Lambert Schroeder (AON Insurance Managers) : « Solvency II constitue  une contrainte  qu’il faudra maîtriser » (Photo : Éric Chenal /Blitz)

Lambert Schroeder (AON Insurance Managers) : « Solvency II constitue une contrainte qu’il faudra maîtriser » (Photo : Éric Chenal /Blitz)

Au Luxembourg, l’activité de réassurance ne se porte pas trop mal, même si, statistiques à l’appui, elle a déjà affiché des résultats plus flamboyants. En 2010, avec 7,9 milliards d’euros de primes émises au Grand-Duché, le marché de la réassurance enregistrait un recul de son encaissement de 6,67 %. En 2009, des primes pour l’équivalent de 8.495 milliards de dollars avaient été émises. Mais cette année avait été particulièrement faste, comme la précédente. Le marché luxembourgeois, en effet, avait connu des développements importants en 2009 et 2008. On comptait 6,6 milliards d’euros de primes de réassurance émises en 2008 contre 2,9 milliards en 2007.

L’installation de Swiss Re, deuxième réassureur mondial, en 2008, au Luxembourg, était pour beaucoup dans l’explosion de ce marché, faisant de ce fait une excellente opération pour le développement de son activité au cœur de l’Union européenne. 

Au Grand-Duché, l’activité de réassurance se présente sous deux formes principales. D’une part, on trouve les réassureurs traditionnels, auprès desquels les assureurs traditionnels trouvent un intérêt à s’assurer. Les compagnies d’assurance, clientes des réassureurs, cèdent à ces derniers une partie des risques qu’elles couvrent et donc qu’elles encourent. Les motivations des compagnies peuvent être multiples. Elles peuvent se protéger, s’assurer au sens premier du terme, pour faire face à des risques qu’elles auraient du mal à supporter seules. 

Par ailleurs, le fait de céder une partie du risque permet, simplement, de pouvoir engranger un volume d’affaires supplémentaire, couvrir un nombre plus important de risques, sans devoir procéder à une augmentation de capital. Luxembourg, ensuite, constitue un domicile particulièrement attractif pour les captives d’assurance et de réassurance appartenant à des groupes industriels, commerciaux ou financiers d’envergure. Une captive de réassurance a pour objet de réassurer la totalité ou une partie des risques d’un groupe pour lesquels celui-ci a souscrit une couverture auprès de compagnies d’assurance directes. 
Les intérêts de ce mécanisme de réassurance sont multiples. Un groupe peut tout d’abord mettre en place une captive pour des raisons économiques, afin de conserver au sein du groupe les primes relatives à certains risques, plutôt que d’externaliser leur gestion, en payant les primes qui y correspondent à une compagnie d’assurance. Le groupe peut ainsi gérer lui-même et de manière rationnelle ses risques dans le cadre de sa structure de réassurance. Une captive de réassurance peut également être une solution permettant à un groupe de mettre en place lui-même des couvertures que le marché traditionnel n’offre pas ou très partiellement, ou alors de manière très onéreuse.

» ACTIONS À MENER:
a. Dans les lignes de données, recopiez à l'identique tout ce qui va de la ligne contenant « This document has height=1299, width=1681. » jusqu'à celle contenant « Amberford [909, 170] », ces deux lignes comprises.
b. Poursuivez l'article sur la réassurance au Luxembourg à partir de sa dernière phrase.

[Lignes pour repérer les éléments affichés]
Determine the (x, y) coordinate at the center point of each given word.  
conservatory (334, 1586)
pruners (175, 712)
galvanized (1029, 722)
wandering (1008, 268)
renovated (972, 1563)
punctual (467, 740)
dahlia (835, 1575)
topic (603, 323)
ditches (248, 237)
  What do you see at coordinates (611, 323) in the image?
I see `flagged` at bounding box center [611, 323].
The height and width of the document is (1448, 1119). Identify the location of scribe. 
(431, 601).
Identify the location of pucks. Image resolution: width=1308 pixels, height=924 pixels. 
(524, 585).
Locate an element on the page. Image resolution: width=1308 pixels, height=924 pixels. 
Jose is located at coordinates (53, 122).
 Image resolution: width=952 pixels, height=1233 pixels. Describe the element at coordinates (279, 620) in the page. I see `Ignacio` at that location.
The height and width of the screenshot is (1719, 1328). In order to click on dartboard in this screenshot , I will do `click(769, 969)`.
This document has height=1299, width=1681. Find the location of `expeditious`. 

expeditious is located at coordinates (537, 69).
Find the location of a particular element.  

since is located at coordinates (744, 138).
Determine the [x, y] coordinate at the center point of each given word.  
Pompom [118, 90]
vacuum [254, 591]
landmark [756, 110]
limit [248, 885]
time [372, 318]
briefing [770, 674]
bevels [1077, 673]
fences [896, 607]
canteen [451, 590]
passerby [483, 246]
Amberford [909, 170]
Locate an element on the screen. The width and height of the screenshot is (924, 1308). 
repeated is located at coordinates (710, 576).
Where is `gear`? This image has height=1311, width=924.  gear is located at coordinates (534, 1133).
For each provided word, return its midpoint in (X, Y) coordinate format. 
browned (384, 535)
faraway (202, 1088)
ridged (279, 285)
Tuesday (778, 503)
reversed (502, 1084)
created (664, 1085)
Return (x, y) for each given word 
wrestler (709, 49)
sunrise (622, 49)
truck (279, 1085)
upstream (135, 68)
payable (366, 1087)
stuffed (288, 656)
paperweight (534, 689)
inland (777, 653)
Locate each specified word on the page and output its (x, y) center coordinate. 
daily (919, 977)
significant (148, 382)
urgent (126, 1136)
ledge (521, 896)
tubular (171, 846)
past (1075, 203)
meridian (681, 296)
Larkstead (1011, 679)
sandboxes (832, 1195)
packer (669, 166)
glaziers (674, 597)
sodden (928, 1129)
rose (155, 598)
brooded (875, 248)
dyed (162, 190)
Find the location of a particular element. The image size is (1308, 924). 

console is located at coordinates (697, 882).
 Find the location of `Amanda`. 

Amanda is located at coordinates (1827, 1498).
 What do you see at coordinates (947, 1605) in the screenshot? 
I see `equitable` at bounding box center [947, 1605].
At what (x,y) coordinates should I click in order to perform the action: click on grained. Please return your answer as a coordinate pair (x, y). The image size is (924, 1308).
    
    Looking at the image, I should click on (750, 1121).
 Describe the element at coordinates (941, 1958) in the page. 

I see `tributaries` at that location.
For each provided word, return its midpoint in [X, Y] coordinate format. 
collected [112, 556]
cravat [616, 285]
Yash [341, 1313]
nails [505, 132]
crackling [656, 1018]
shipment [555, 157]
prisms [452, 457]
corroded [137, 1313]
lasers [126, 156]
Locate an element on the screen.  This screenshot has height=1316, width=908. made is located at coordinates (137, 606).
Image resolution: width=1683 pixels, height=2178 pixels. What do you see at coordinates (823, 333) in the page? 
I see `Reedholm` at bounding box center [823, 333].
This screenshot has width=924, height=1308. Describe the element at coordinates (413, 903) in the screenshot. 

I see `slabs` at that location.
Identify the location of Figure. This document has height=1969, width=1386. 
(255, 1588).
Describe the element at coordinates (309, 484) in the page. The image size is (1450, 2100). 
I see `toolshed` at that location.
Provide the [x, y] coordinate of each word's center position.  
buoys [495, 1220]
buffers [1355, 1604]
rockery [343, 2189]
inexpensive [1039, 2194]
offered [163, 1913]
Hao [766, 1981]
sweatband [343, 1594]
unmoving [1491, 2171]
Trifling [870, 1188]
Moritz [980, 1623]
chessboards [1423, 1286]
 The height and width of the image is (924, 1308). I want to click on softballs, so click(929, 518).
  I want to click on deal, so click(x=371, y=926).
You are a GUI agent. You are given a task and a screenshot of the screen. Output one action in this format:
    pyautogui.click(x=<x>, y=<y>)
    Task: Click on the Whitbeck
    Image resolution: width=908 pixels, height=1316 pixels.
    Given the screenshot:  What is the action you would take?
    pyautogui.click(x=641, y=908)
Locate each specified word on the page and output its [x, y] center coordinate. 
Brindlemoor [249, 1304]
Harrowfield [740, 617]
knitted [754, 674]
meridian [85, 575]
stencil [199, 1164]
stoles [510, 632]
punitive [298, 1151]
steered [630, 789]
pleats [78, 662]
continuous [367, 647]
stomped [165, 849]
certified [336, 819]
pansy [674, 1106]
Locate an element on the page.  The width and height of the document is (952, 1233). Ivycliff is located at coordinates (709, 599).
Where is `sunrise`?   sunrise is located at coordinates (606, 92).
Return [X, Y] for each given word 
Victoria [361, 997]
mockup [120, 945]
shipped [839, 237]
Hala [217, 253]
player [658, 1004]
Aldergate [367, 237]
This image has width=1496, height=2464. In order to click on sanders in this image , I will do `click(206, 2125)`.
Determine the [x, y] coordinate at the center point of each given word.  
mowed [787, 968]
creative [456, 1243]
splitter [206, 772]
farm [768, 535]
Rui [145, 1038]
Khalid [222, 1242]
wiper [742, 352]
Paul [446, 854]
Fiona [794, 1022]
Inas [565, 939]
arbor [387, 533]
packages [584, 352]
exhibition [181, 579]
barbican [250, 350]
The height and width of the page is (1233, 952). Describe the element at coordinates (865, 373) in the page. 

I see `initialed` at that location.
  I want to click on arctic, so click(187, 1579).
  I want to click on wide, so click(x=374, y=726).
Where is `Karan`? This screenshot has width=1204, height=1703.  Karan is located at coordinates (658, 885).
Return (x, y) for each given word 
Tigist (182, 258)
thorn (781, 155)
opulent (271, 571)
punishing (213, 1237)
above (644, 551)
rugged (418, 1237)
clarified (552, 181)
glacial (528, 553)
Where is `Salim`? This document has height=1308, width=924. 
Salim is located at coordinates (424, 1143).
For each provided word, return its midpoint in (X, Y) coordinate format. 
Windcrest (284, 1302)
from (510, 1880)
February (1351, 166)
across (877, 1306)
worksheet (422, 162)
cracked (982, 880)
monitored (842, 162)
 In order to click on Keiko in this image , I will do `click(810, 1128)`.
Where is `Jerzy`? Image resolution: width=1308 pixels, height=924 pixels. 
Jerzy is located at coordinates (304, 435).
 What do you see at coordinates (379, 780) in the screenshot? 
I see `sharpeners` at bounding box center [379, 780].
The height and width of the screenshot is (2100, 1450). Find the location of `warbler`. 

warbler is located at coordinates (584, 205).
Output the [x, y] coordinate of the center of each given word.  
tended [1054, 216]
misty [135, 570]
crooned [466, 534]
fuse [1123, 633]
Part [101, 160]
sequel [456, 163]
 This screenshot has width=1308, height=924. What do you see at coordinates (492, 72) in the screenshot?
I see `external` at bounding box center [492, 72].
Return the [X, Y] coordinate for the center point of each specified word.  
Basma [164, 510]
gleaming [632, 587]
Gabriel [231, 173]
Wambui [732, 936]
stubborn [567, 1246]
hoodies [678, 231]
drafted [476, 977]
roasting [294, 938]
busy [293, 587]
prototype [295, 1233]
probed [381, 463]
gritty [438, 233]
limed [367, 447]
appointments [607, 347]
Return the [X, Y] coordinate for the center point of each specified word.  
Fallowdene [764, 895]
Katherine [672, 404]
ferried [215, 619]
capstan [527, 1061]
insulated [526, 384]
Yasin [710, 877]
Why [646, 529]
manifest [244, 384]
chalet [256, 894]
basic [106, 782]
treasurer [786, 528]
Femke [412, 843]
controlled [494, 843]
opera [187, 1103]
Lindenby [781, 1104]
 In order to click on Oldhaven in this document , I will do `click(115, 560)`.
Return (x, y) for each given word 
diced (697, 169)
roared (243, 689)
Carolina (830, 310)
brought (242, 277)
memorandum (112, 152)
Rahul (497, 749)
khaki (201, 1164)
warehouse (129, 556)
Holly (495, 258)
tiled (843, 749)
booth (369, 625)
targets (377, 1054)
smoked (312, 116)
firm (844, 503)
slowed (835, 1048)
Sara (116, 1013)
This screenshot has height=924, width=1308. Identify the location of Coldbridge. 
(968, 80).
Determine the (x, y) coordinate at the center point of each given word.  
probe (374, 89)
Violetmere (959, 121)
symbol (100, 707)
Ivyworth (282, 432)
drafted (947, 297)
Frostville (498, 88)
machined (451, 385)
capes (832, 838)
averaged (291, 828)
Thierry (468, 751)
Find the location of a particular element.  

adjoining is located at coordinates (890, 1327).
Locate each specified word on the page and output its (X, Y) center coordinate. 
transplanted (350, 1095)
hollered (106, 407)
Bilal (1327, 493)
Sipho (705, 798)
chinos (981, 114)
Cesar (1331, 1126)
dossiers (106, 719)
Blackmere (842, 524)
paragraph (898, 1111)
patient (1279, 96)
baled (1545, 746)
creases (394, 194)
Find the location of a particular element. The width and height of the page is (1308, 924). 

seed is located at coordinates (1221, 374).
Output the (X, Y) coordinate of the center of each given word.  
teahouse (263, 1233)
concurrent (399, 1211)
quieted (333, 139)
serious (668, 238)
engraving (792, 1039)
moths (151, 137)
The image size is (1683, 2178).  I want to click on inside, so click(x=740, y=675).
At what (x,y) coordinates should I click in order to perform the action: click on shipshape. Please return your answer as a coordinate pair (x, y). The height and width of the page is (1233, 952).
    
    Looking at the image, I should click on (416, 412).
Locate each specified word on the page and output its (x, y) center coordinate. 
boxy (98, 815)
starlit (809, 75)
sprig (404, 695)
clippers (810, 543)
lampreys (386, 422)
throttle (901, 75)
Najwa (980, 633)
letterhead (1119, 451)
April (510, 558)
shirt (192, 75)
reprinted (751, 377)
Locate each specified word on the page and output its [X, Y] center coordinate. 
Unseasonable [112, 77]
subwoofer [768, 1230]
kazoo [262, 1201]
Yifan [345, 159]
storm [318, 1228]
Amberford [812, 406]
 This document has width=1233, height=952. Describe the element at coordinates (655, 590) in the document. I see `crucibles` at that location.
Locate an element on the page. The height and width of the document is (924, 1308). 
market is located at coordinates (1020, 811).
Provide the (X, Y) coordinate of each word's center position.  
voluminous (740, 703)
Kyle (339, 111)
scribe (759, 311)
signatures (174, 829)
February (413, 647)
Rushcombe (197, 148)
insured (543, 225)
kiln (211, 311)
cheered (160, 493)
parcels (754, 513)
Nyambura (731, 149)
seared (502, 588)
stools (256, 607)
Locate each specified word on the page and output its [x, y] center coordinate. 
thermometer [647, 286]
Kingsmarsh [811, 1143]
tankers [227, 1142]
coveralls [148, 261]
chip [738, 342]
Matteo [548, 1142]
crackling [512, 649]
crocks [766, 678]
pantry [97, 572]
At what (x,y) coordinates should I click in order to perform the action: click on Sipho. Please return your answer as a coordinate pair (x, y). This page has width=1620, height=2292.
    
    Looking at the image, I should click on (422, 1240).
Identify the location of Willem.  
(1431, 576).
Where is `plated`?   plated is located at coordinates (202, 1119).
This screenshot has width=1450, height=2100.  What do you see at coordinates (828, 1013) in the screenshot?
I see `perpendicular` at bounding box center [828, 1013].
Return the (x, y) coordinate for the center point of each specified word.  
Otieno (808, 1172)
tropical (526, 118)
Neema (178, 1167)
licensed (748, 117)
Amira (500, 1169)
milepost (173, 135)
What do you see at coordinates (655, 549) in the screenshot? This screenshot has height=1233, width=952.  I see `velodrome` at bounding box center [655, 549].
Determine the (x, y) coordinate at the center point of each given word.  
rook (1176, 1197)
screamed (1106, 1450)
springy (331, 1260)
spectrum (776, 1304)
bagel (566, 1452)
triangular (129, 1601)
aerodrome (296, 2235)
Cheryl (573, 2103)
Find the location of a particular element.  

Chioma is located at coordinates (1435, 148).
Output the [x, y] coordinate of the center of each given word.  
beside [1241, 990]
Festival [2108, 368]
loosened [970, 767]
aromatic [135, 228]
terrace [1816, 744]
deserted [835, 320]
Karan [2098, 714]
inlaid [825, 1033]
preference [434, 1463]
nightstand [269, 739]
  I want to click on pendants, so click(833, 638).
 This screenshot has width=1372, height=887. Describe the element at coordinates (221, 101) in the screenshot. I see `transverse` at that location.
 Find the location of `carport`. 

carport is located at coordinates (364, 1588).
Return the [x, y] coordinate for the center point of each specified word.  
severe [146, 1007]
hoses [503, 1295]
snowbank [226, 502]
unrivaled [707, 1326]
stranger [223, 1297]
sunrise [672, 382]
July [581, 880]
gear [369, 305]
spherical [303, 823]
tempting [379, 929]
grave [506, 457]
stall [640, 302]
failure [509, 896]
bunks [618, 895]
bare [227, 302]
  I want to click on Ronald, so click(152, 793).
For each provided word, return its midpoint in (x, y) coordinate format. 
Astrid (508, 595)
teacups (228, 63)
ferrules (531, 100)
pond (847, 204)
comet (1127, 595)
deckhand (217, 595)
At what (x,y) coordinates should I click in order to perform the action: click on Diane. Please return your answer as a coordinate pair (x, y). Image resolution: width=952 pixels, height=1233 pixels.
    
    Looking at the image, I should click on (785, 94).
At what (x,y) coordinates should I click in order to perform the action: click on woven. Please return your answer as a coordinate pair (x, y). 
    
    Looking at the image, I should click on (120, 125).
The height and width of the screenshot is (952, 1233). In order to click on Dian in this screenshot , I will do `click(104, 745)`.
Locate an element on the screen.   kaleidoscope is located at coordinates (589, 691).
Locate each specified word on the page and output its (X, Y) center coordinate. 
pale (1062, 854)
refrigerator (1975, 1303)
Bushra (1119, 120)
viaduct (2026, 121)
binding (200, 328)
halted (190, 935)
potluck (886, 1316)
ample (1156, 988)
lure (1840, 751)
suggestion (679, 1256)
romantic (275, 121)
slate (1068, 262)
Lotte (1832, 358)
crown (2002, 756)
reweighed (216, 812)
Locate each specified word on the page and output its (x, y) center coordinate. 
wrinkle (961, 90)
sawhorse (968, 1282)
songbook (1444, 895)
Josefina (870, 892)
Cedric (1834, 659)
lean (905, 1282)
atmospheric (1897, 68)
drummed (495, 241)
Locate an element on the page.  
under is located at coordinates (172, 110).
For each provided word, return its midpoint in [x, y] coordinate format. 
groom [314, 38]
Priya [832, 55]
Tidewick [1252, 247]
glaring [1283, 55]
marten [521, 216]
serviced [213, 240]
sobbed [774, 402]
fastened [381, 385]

» LISTE DES RÉPONSES:
a.
This document has height=1299, width=1681. Find the location of `expeditious`. 

expeditious is located at coordinates (537, 69).
Find the location of a particular element.  

since is located at coordinates (744, 138).
Determine the [x, y] coordinate at the center point of each given word.  
Pompom [118, 90]
vacuum [254, 591]
landmark [756, 110]
limit [248, 885]
time [372, 318]
briefing [770, 674]
bevels [1077, 673]
fences [896, 607]
canteen [451, 590]
passerby [483, 246]
Amberford [909, 170]

b.
Fenêtre d’opportunités 

Le Luxembourg est devenu le premier domicile de captives d’assurance et de réassurance au sein de l’Union européenne, et le septième à l’échelle mondiale. « C’est grâce à son environnement stable, une législation claire sur l’activité des captives d’assurance et de réassurance, des conventions de non double imposition avec de nombreux pays et une réglementation propre à la provision pour la fluctuation de sinistralité (PFS), dont la dotation est déductible fiscalement, que le Grand-Duché a pu séduire de nombreux groupes désireux de développer une ou plusieurs captives pour rationnaliser la gestion et la couverture de leurs risques », explique Lambert Schroeder, managing director d’AON Insurance Managers (Luxembourg), première société de gestion de captives du Grand-Duché.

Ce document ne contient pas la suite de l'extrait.